Jordan Peele usa o medo de olhar para o desconhecido como forma de resgatar e homenagear o Cinema enquanto um exercício profundo de observação
Foi Jean Cocteau que disse que “o Cinema é um acontecimento visto pelo buraco de uma fechadura”. Essa visão hitchcockiana do Cinema, a qual André Bazin, em seu artigo “Teatro e Cinema” irá comparar com uma invasão à domicílio, é a prova da obscenidade do ato de “ver” na sétima arte. Observar o outro significa, nesse caso, uma clara invasão de privacidade, mas é um crime que nós enquanto espectadores gostamos de cometer. É curioso pensar nisso porque, desde criança, não consigo pensar em absolutamente nada mais assustador do que ser observada e até hoje, tenho pavor à ideia de acordar e estar sendo observada fixamente.

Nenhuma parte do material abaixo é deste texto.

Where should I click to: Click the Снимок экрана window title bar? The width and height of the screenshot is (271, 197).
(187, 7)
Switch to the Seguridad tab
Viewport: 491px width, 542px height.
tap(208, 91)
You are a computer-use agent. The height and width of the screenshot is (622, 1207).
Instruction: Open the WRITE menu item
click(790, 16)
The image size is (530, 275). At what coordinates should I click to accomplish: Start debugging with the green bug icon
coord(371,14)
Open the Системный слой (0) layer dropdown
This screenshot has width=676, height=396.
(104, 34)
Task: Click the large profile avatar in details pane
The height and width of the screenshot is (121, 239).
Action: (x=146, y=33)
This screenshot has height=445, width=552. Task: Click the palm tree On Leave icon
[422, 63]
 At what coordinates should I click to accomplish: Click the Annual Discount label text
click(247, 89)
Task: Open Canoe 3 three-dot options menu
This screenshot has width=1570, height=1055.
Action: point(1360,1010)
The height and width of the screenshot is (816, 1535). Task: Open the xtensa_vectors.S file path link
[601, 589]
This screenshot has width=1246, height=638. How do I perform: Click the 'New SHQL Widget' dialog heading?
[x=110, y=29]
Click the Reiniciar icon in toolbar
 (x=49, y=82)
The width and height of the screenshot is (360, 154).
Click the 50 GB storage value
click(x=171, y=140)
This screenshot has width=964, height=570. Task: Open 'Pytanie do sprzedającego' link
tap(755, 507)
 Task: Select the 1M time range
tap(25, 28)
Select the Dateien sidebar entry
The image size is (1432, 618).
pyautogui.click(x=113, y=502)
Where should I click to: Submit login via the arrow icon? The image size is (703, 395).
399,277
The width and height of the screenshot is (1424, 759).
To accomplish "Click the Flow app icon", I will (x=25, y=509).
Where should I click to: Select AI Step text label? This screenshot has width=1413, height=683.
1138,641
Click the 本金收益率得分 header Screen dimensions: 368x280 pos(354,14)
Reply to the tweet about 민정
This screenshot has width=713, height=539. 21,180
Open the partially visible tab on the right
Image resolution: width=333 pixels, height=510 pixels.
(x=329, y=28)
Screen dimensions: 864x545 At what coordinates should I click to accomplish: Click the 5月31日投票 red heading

No entanto, a ideia de observar o outro, especialmente através das telas, sempre foi algo muito bem-vindo. O que é, claro, aparentemente contraditório. Mas, se pararmos para perceber e pensar no Cinema como esse prazer escopofílico e voyeurista, nada faz mais sentido que isso. Observar o outro em nosso local de conforto, no escuro de uma sala de cinema, é muito diferente de estar sendo observado de forma despreparada, desavisada, na rua. O motivo pelo qual eu entendo minha escopofobia é que não posso prever as ações de quem, na espreita, possa estar me olhando. Por outro lado, enquanto espectadora, tenho a ilusão de por meio de uma câmera, deter o poder e a onisciência dos eventos e pensar, comigo mesma, ao fechar das cortinas, “ainda bem que o que aconteceu ao personagem, não aconteceu a mim”.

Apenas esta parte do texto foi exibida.